Information provided
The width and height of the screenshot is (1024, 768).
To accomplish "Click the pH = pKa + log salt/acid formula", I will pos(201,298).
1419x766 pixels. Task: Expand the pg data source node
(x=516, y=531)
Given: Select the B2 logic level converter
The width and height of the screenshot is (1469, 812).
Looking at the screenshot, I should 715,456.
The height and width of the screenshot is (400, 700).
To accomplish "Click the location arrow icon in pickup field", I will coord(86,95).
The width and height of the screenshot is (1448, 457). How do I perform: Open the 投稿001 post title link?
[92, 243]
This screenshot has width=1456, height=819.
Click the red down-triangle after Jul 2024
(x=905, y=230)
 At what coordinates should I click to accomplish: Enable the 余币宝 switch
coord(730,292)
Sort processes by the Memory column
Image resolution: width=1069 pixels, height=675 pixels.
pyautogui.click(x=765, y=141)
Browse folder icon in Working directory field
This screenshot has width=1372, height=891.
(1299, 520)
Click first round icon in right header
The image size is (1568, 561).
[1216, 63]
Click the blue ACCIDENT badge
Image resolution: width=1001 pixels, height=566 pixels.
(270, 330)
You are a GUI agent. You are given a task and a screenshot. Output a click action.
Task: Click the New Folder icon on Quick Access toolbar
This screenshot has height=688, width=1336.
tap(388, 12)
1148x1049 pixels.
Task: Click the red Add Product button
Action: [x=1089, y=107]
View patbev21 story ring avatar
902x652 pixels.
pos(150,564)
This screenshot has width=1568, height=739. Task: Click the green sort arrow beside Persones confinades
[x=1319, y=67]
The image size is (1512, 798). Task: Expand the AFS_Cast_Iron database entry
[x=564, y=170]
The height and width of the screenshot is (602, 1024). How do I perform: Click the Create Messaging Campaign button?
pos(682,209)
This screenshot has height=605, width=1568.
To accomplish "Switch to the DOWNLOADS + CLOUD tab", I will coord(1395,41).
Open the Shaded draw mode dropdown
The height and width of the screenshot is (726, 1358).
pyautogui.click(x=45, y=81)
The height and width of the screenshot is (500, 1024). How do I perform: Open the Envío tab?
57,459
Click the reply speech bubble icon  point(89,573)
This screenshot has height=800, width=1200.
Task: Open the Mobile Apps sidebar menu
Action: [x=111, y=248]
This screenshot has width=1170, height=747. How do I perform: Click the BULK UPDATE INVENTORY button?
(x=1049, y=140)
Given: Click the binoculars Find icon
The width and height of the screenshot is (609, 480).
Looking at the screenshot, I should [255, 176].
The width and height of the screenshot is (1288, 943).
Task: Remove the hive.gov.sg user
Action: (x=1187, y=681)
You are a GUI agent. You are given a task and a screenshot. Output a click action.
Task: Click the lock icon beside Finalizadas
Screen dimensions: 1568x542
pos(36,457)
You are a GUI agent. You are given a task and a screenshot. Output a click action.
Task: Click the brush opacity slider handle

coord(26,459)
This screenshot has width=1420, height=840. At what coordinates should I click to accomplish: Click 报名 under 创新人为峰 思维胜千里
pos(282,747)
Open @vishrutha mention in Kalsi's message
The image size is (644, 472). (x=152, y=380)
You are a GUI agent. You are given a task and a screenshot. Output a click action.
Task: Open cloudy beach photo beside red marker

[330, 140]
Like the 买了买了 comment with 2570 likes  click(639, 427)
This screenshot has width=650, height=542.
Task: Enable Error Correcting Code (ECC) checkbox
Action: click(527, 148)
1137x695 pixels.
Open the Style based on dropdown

Task statement
Put every line of the material above into a Markdown table with the columns Number and Line, numbering the rows and leaving out blank lines.

Task response
| Number | Line |
|---|---|
| 1 | The width and height of the screenshot is (1024, 768). |
| 2 | To accomplish "Click the pH = pKa + log salt/acid formula", I will pos(201,298). |
| 3 | 1419x766 pixels. Task: Expand the pg data source node |
| 4 | (x=516, y=531) |
| 5 | Given: Select the B2 logic level converter |
| 6 | The width and height of the screenshot is (1469, 812). |
| 7 | Looking at the screenshot, I should 715,456. |
| 8 | The height and width of the screenshot is (400, 700). |
| 9 | To accomplish "Click the location arrow icon in pickup field", I will coord(86,95). |
| 10 | The width and height of the screenshot is (1448, 457). How do I perform: Open the 投稿001 post title link? |
| 11 | [92, 243] |
| 12 | This screenshot has width=1456, height=819. |
| 13 | Click the red down-triangle after Jul 2024 |
| 14 | (x=905, y=230) |
| 15 |  At what coordinates should I click to accomplish: Enable the 余币宝 switch |
| 16 | coord(730,292) |
| 17 | Sort processes by the Memory column |
| 18 | Image resolution: width=1069 pixels, height=675 pixels. |
| 19 | pyautogui.click(x=765, y=141) |
| 20 | Browse folder icon in Working directory field |
| 21 | This screenshot has width=1372, height=891. |
| 22 | (1299, 520) |
| 23 | Click first round icon in right header |
| 24 | The image size is (1568, 561). |
| 25 | [1216, 63] |
| 26 | Click the blue ACCIDENT badge |
| 27 | Image resolution: width=1001 pixels, height=566 pixels. |
| 28 | (270, 330) |
| 29 | You are a GUI agent. You are given a task and a screenshot. Output a click action. |
| 30 | Task: Click the New Folder icon on Quick Access toolbar |
| 31 | This screenshot has height=688, width=1336. |
| 32 | tap(388, 12) |
| 33 | 1148x1049 pixels. |
| 34 | Task: Click the red Add Product button |
| 35 | Action: [x=1089, y=107] |
| 36 | View patbev21 story ring avatar |
| 37 | 902x652 pixels. |
| 38 | pos(150,564) |
| 39 | This screenshot has width=1568, height=739. Task: Click the green sort arrow beside Persones confinades |
| 40 | [x=1319, y=67] |
| 41 | The image size is (1512, 798). Task: Expand the AFS_Cast_Iron database entry |
| 42 | [x=564, y=170] |
| 43 | The height and width of the screenshot is (602, 1024). How do I perform: Click the Create Messaging Campaign button? |
| 44 | pos(682,209) |
| 45 | This screenshot has height=605, width=1568. |
| 46 | To accomplish "Switch to the DOWNLOADS + CLOUD tab", I will coord(1395,41). |
| 47 | Open the Shaded draw mode dropdown |
| 48 | The height and width of the screenshot is (726, 1358). |
| 49 | pyautogui.click(x=45, y=81) |
| 50 | The height and width of the screenshot is (500, 1024). How do I perform: Open the Envío tab? |
| 51 | 57,459 |
| 52 | Click the reply speech bubble icon  point(89,573) |
| 53 | This screenshot has height=800, width=1200. |
| 54 | Task: Open the Mobile Apps sidebar menu |
| 55 | Action: [x=111, y=248] |
| 56 | This screenshot has width=1170, height=747. How do I perform: Click the BULK UPDATE INVENTORY button? |
| 57 | (x=1049, y=140) |
| 58 | Given: Click the binoculars Find icon |
| 59 | The width and height of the screenshot is (609, 480). |
| 60 | Looking at the screenshot, I should [255, 176]. |
| 61 | The width and height of the screenshot is (1288, 943). |
| 62 | Task: Remove the hive.gov.sg user |
| 63 | Action: (x=1187, y=681) |
| 64 | You are a GUI agent. You are given a task and a screenshot. Output a click action. |
| 65 | Task: Click the lock icon beside Finalizadas |
| 66 | Screen dimensions: 1568x542 |
| 67 | pos(36,457) |
| 68 | You are a GUI agent. You are given a task and a screenshot. Output a click action. |
| 69 | Task: Click the brush opacity slider handle |
| 70 | coord(26,459) |
| 71 | This screenshot has width=1420, height=840. At what coordinates should I click to accomplish: Click 报名 under 创新人为峰 思维胜千里 |
| 72 | pos(282,747) |
| 73 | Open @vishrutha mention in Kalsi's message |
| 74 | The image size is (644, 472). (x=152, y=380) |
| 75 | You are a GUI agent. You are given a task and a screenshot. Output a click action. |
| 76 | Task: Open cloudy beach photo beside red marker |
| 77 | [330, 140] |
| 78 | Like the 买了买了 comment with 2570 likes  click(639, 427) |
| 79 | This screenshot has width=650, height=542. |
| 80 | Task: Enable Error Correcting Code (ECC) checkbox |
| 81 | Action: click(527, 148) |
| 82 | 1137x695 pixels. |
| 83 | Open the Style based on dropdown |